:: Excerpted text ::
*****
Julian Soshnick, charismatic lawyer
In his 1966 book, "The Boston Strangler," Gerold Frank introduces Julian Soshnick this way: "Soshnick had driven up a few minutes before. He had brought, in the locked trunk of his car, two large boxes. One contained the nylon stockings, scarves, blouses -- the 'decorations' -- used by the Strangler on his victims. The other held nearly three-hundred eight-by-ten police photographs of the strangling scenes, in sets from fifteen to twenty-five in each case. Peter had asked for both -- objects he would use in his psychometry."
In the 1960s when the Strangler terrorized the women of Boston, Mr. Soshnick was an assistant attorney general in the office of Attorney General Edward Brooke, who later became a US senator. His assignment was to hide from the press Peter Hurkos, the clairvoyant whom authorities, desperate to find a suspect, brought in to help solve the case.
Mr. Soshnick died of lung cancer Sunday at his Rockport home. He would have turned 72 next Tuesday.
"Julie hid Hurkos in a motel in Lexington where we were living at the time," Mr. Soshnick's wife, Martha, said. It was sort of difficult to hide Hurkos, she recalled, because he traveled with "a 6-foot-6 bodyguard with a pistol on each hip."
Later, Mr. Soshnick had a cameo role in the film "The Boston Strangler."
"Julian was charismatic, dynamic, very intense, and very sardonic," said his wife. "He was a character and was extremely brave."
In the 1960s, when Vietnam veterans were arrested for protesting the war on Lexington Green, "Julie was the only lawyer who showed up to defend them, of all the others who promised they would," she said.
One of the veterans Mr. Soshnick represented, she said, was John F. Kerry.
Early in the 1960s, she said, she believed her husband was the first to bring a case before the Massachusetts Commission Against Discrimination when an African-American former diplomatic vice-consul abroad was denied the right to rent a home in Lexington.
"The contractor told the vice-consul the house had been rented but Julian and a woman asked to rent it, and they were accepted," she said, adding that the MCAD heard the case and the house was rented to the vice-consul.
Mr. Soshnick was born in Brooklyn, N.Y., and when his family moved to Manhattan he finished school there, graduating from high school at 16 and enrolling at Brandeis University. After Brandeis, he went to Boston University Law School.
*****
:: Information ::
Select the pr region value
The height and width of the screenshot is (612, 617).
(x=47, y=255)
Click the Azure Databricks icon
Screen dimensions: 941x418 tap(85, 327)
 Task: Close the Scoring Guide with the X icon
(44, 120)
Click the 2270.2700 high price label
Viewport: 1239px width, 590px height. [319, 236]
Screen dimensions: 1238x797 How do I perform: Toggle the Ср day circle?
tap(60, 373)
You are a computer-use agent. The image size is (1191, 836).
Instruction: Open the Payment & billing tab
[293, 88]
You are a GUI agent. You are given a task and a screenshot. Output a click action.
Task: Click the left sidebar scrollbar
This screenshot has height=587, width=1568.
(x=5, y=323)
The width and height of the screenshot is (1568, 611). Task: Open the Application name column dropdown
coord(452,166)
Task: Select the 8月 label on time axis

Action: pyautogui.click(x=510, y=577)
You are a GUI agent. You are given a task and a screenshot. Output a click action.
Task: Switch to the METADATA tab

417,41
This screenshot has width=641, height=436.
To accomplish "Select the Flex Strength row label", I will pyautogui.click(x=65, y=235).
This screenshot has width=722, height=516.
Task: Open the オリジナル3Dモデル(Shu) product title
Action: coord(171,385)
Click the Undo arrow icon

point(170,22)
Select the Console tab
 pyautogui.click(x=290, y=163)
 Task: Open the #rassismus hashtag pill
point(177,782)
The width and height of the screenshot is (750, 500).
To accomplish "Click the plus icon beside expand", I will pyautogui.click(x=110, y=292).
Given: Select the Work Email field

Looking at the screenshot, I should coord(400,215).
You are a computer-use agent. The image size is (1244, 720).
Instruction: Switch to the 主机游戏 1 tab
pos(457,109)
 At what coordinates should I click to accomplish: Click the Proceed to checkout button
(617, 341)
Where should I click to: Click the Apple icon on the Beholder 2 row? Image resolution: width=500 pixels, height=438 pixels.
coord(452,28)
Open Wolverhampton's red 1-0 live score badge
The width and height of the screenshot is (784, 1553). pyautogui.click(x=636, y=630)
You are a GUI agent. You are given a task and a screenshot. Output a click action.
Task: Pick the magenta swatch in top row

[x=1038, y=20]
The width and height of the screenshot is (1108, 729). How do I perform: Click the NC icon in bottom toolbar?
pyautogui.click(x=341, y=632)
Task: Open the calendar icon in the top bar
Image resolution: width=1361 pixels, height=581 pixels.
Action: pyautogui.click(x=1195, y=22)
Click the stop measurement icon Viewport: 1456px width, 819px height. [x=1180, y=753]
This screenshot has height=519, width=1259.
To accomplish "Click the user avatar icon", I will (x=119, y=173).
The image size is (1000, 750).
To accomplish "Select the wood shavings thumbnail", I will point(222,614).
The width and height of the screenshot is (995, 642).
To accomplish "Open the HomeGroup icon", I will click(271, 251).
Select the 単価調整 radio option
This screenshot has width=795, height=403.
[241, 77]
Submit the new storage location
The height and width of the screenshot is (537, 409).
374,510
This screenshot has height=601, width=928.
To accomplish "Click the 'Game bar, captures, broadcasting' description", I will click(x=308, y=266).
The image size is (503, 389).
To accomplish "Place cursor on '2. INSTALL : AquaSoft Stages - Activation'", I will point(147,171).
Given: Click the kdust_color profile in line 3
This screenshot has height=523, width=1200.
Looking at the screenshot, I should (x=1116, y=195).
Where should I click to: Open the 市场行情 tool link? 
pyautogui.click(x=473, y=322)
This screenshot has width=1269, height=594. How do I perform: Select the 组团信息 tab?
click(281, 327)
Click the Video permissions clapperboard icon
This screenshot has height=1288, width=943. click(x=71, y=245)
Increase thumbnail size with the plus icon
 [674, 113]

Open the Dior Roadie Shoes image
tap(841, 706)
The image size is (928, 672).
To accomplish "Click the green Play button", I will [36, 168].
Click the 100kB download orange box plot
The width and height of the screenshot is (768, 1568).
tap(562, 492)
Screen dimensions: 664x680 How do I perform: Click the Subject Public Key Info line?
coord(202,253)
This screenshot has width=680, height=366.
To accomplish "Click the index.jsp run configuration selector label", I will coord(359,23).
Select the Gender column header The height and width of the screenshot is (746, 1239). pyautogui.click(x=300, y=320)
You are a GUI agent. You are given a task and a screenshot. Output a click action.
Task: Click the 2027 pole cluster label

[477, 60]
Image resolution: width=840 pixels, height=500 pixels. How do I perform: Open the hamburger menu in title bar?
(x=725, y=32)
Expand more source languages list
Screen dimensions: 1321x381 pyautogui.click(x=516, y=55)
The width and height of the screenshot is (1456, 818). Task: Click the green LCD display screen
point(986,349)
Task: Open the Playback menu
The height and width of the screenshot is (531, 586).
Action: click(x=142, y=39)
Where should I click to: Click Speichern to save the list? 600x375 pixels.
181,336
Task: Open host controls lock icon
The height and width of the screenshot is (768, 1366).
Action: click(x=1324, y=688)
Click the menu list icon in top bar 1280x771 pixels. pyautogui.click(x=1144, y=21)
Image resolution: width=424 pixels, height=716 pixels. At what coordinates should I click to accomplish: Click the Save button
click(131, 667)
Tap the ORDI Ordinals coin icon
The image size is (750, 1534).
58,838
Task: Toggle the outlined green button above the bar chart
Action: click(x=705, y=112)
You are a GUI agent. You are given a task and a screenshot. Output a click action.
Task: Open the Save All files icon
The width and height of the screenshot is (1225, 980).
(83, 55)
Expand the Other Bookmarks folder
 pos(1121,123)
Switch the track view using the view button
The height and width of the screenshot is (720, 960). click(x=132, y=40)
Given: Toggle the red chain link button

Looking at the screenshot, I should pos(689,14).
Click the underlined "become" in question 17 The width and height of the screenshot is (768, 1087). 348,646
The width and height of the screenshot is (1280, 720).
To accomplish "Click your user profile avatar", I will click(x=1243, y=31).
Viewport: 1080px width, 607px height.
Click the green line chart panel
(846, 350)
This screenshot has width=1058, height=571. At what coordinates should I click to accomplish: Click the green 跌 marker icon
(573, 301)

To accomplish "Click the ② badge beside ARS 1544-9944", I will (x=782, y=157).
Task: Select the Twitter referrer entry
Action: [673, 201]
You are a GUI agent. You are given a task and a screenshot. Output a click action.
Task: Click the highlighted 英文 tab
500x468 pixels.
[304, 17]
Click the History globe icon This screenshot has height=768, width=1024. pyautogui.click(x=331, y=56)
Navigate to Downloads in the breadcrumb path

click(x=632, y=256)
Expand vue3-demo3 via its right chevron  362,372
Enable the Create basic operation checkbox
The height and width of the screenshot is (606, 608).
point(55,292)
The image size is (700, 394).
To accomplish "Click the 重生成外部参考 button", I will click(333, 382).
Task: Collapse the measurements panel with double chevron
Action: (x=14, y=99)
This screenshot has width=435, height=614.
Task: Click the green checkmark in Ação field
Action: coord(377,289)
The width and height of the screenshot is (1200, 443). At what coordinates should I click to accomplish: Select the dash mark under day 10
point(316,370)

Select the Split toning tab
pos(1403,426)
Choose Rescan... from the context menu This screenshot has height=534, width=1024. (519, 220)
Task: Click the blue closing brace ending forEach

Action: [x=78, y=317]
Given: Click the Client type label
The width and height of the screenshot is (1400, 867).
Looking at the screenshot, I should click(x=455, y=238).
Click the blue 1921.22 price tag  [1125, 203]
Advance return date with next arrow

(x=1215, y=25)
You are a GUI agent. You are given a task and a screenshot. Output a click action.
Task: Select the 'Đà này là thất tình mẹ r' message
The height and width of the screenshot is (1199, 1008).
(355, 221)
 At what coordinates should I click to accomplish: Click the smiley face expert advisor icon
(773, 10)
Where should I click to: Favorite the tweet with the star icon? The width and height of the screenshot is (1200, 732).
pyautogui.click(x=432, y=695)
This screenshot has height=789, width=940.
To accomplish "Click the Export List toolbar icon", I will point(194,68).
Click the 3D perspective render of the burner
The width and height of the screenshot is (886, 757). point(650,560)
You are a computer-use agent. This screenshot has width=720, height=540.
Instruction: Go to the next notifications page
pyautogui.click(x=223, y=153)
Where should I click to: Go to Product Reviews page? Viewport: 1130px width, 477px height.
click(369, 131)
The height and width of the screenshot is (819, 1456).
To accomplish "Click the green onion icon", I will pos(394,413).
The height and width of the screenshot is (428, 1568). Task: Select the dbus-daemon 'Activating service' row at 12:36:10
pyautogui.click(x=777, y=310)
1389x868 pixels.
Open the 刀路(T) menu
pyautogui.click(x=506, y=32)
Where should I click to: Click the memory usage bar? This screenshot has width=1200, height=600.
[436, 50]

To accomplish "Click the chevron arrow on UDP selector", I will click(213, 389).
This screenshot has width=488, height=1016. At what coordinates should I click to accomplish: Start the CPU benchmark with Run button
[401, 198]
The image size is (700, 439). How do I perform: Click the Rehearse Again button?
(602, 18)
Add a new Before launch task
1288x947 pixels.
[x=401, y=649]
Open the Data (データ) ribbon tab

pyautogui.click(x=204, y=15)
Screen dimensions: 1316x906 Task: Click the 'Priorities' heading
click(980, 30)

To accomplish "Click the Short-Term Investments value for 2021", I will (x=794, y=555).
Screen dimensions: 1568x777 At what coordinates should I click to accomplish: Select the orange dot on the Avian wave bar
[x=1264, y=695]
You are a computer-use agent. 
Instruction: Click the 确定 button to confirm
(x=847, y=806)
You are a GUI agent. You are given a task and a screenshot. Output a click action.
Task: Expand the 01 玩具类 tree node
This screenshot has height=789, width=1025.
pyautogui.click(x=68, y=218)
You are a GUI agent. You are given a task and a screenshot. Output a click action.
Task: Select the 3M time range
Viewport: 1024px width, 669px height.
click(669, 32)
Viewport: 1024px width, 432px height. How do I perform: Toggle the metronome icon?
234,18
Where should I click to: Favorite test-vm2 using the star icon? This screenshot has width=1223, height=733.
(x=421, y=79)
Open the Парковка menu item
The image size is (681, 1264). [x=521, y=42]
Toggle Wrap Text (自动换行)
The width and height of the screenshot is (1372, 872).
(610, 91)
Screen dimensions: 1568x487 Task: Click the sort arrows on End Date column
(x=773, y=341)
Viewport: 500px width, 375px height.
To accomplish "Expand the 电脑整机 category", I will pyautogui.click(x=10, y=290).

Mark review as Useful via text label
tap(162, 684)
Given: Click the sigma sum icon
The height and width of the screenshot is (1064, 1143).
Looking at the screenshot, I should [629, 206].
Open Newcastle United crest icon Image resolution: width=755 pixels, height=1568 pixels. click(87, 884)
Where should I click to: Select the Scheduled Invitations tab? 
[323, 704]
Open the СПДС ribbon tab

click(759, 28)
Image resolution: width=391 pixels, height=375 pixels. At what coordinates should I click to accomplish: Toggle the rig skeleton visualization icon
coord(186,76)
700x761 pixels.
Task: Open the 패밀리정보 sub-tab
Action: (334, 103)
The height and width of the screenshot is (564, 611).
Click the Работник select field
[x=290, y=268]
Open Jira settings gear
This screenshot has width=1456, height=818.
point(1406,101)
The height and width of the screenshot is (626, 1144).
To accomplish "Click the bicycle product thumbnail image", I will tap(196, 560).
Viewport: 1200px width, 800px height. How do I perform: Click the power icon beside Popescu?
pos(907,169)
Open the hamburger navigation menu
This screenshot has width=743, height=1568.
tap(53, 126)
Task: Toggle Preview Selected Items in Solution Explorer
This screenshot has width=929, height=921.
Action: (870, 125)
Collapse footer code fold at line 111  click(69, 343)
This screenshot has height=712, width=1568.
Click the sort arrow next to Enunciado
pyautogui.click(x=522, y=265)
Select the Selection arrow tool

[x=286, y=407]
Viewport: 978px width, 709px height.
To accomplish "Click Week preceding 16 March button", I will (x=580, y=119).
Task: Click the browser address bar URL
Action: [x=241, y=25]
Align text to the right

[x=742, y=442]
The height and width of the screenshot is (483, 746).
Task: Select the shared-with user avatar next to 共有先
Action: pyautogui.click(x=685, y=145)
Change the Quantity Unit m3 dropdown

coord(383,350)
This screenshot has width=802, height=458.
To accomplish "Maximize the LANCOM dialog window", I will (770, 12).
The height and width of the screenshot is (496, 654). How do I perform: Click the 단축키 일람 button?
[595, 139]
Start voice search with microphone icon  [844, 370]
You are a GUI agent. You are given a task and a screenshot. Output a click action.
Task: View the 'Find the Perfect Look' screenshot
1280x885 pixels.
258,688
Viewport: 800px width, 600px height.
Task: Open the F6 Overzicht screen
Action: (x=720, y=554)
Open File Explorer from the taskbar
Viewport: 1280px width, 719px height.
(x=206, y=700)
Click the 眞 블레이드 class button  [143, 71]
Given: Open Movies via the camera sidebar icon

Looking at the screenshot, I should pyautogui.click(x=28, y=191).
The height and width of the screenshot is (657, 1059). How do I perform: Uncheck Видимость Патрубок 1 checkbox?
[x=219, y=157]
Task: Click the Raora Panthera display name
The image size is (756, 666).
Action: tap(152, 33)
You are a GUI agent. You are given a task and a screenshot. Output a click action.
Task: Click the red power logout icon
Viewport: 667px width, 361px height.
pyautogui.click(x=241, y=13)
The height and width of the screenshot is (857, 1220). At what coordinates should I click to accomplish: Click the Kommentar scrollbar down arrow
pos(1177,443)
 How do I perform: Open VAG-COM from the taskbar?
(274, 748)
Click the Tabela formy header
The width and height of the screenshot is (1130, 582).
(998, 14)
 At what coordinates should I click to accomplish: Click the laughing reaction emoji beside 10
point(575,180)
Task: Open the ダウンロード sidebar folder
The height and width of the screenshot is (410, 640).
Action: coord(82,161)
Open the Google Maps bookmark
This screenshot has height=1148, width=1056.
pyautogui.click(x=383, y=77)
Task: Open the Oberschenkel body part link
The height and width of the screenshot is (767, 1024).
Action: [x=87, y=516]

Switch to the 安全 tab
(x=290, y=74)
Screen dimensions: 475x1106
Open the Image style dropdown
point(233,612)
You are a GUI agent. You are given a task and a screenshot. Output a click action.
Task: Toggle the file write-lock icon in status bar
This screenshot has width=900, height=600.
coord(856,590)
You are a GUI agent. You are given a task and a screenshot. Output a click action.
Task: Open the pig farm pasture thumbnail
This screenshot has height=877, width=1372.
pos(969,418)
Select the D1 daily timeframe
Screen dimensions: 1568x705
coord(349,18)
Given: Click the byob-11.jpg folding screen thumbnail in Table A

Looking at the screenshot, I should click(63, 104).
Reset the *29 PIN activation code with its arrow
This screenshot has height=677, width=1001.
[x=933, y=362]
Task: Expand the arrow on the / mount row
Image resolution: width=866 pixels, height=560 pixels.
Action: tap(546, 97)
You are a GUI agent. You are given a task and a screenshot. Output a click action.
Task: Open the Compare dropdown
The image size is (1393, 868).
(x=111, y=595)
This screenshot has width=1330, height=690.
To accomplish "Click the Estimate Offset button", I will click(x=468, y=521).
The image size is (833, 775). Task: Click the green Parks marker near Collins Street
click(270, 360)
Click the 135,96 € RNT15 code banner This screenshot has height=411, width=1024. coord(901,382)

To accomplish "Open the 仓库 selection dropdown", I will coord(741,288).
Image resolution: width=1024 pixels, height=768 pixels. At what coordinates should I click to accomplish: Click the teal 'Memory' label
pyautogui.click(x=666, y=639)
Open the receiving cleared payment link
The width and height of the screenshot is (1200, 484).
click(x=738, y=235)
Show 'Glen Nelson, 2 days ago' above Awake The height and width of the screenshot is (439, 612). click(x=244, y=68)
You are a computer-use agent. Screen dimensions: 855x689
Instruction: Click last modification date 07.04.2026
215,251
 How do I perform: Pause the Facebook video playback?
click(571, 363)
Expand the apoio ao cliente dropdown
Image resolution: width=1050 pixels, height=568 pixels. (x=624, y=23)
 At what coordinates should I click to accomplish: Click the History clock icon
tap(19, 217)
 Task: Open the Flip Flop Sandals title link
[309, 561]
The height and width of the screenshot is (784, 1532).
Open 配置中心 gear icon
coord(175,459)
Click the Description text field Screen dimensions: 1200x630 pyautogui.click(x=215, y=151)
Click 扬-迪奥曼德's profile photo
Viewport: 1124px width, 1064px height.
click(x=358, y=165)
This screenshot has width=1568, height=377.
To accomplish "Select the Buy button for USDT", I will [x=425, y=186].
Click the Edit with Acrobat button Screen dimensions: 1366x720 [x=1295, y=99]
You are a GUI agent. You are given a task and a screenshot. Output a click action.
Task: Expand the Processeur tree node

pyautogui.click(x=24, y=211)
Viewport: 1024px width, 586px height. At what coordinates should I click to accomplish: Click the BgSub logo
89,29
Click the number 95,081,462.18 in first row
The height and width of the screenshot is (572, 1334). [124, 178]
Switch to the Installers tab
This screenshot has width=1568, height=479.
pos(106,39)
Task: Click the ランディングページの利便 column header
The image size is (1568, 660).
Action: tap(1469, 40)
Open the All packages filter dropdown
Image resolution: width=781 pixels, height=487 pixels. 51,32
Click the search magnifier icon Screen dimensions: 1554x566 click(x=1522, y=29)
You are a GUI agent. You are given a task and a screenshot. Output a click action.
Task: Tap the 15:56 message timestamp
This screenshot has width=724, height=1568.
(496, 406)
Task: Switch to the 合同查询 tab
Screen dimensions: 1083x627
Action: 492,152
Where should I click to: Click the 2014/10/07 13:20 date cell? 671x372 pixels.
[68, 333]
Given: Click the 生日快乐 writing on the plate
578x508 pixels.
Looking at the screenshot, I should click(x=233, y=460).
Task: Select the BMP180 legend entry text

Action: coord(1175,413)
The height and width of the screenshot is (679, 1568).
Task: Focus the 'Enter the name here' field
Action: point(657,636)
*****
:: Tasks and exercises ::
• a. Duplicate the passage of the Julian Soshnick obituary starting at "Early in the" and ending at "to the vice-consul.".
• b. Write the next part of the Julian Soshnick obituary, picking up after its final sentence.

:: Answers to the problems ::
• a.
Early in the 1960s, she said, she believed her husband was the first to bring a case before the Massachusetts Commission Against Discrimination when an African-American former diplomatic vice-consul abroad was denied the right to rent a home in Lexington.
"The contractor told the vice-consul the house had been rented but Julian and a woman asked to rent it, and they were accepted," she said, adding that the MCAD heard the case and the house was rented to the vice-consul.

• b.
He was drafted into the Army in 1957, the year he met and married Martha. A week later, she said, "He was shipped out to Germany and I went with him." In Germany, Martha worked for an Army newspaper while her husband was assigned to the Judge Advocate General's Corps, serving as either prosecutor or defense counsel.
Mr. Soshnick served in Germany for four years before returning to live briefly in New York. He moved his family to Massachusetts in 1960.
At first, Martha said, her husband worked with other lawyers and then struck out on his own. "Julie did all kinds of law," she said. "White-collar crime, blue-collar crime, a lot of divorce work. A lot of judges have told me that it was a great deal of fun when Julie walked into the courtroom. He was very dramatic, had a deep voice, and could shoot from the hip. The very essence of Julie was a lawyer. Being married to him was never boring."
Mr. Soshnick first worked in the attorney general's office under Edward J. McCormack, and then under Brooke. He and Assistant Attorney General John Bottomly were assigned to the Strangler case.
"Julie was very close to Bottomly," Martha said, "and knew a lot of what was going on. He always believed that they had the right man when Albert DiSalvo was arrested for the murders because DiSalvo could describe the insides of the places where the victims were found in detail that had never been in the newspapers."
Even now, she said, with most of the principals in the case dead, her husband was getting calls for information about the case.
When Mr. Soshnick needed a break from the law, he took his family sailing, a skill he learned years ago on the Charles River. He once had just the hull of a power boat built in Nova Scotia and, according to his wife, "motored it on the water from the Bay of Fundy to Boston sitting on a milk crate."
"We sailed in that boat all over New England," she said, mostly while it was unfinished. "Julie would use rainy days to finish it and did about three years ago."
He named the boat "The Fifth Amendment."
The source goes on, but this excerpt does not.